Key Highlights
- BNY is expanding its digital asset services into the UAE through partnerships with Finstreet and ADI Foundation, operating within the Abu Dhabi Global Market (ADGM) regulatory framework.
- The rollout starts with Bitcoin and Ether custody, with stablecoins and tokenized real-world assets earmarked for a later phase as the regulatory landscape across the Gulf continues to mature.
- The expansion positions Abu Dhabi alongside Singapore and Hong Kong as one of the few jurisdictions offering institutional-grade crypto custody under an established legal framework.
BNY, the world's oldest bank and the largest custodian on the planet, is stepping up its presence in the UAE with a dedicated digital asset custody offering anchored in Abu Dhabi. The bank, which safeguards roughly $59 trillion in assets for pension funds, sovereign wealth funds, and institutional investors globally, confirmed this week it will offer crypto custody services through local partners Finstreet and ADI Foundation under the ADGM regulatory umbrella.
The initial scope covers Bitcoin and Ether, with stablecoins and tokenized real-world assets on the roadmap for a later phase. That sequencing reflects both regulatory caution and genuine demand from institutional clients who have been pushing custodians to bundle crypto alongside traditional holdings, a shift well underway in the United States and Europe that is now arriving in the Middle East in a substantive way.
Abu Dhabi has spent several years building the regulatory environment designed to attract exactly this type of business. ADGM, the emirate's international financial center, operates under an English common law framework and has established digital asset regulations that give institutional counterparties the legal certainty they need before committing capital. BNY's arrival adds a marquee name to a roster growing steadily as traditional finance firms move from exploring the Gulf to actually operating within it.

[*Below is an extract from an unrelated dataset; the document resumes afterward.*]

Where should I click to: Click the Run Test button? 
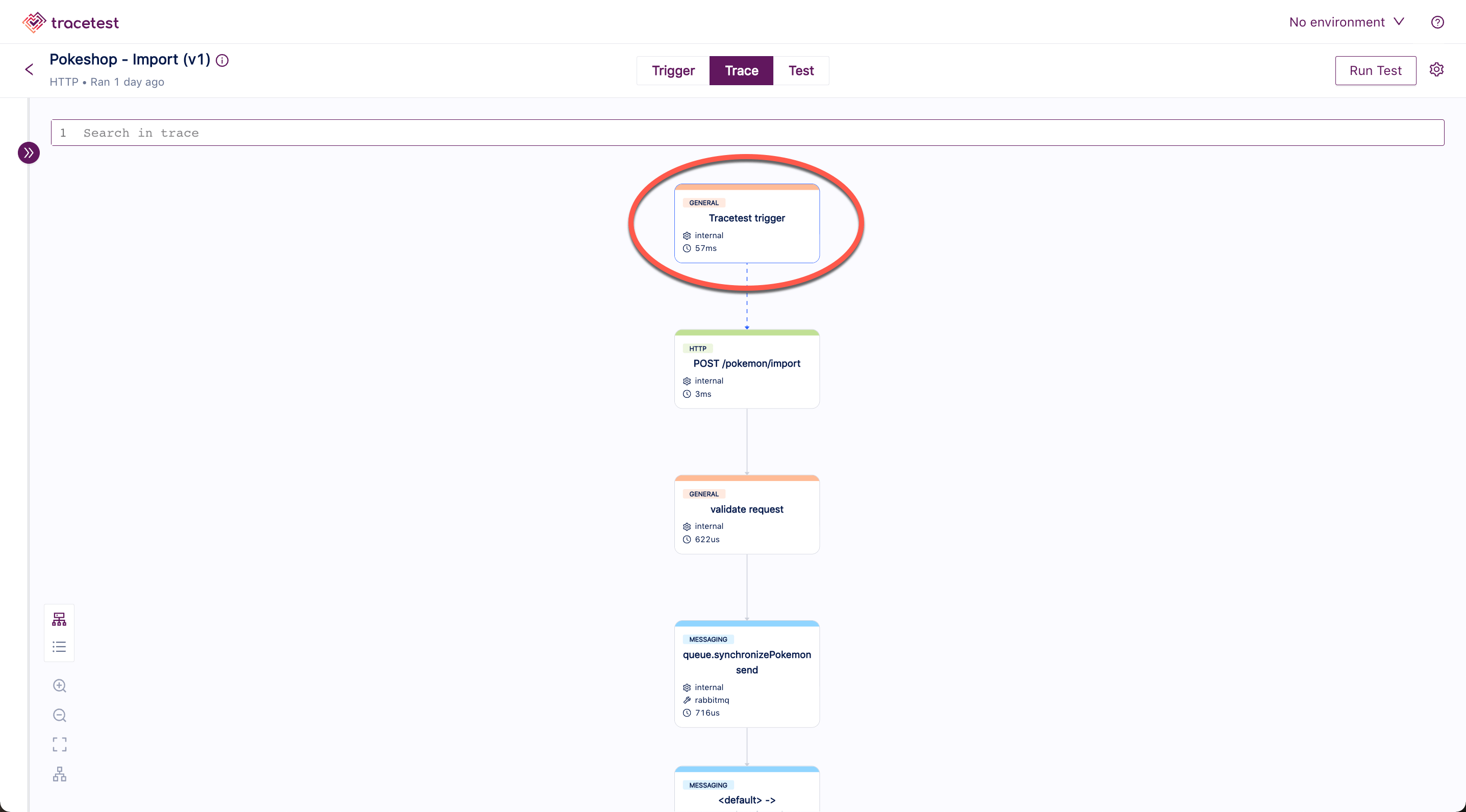coord(1375,70)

BNY leadership described the UAE as entering a new phase of financial development defined by deeper capital markets, stronger digital infrastructure, and increasing global connectivity — framing the move as a bridge between traditional and digital financial ecosystems rather than a departure from the former. For Abu Dhabi, landing a custodian of BNY's scale is more than a commercial win. As competition between financial centers to capture tokenized finance flows intensifies, having a $59 trillion custodian build local infrastructure sends the kind of signal that tends to bring other institutions in behind it.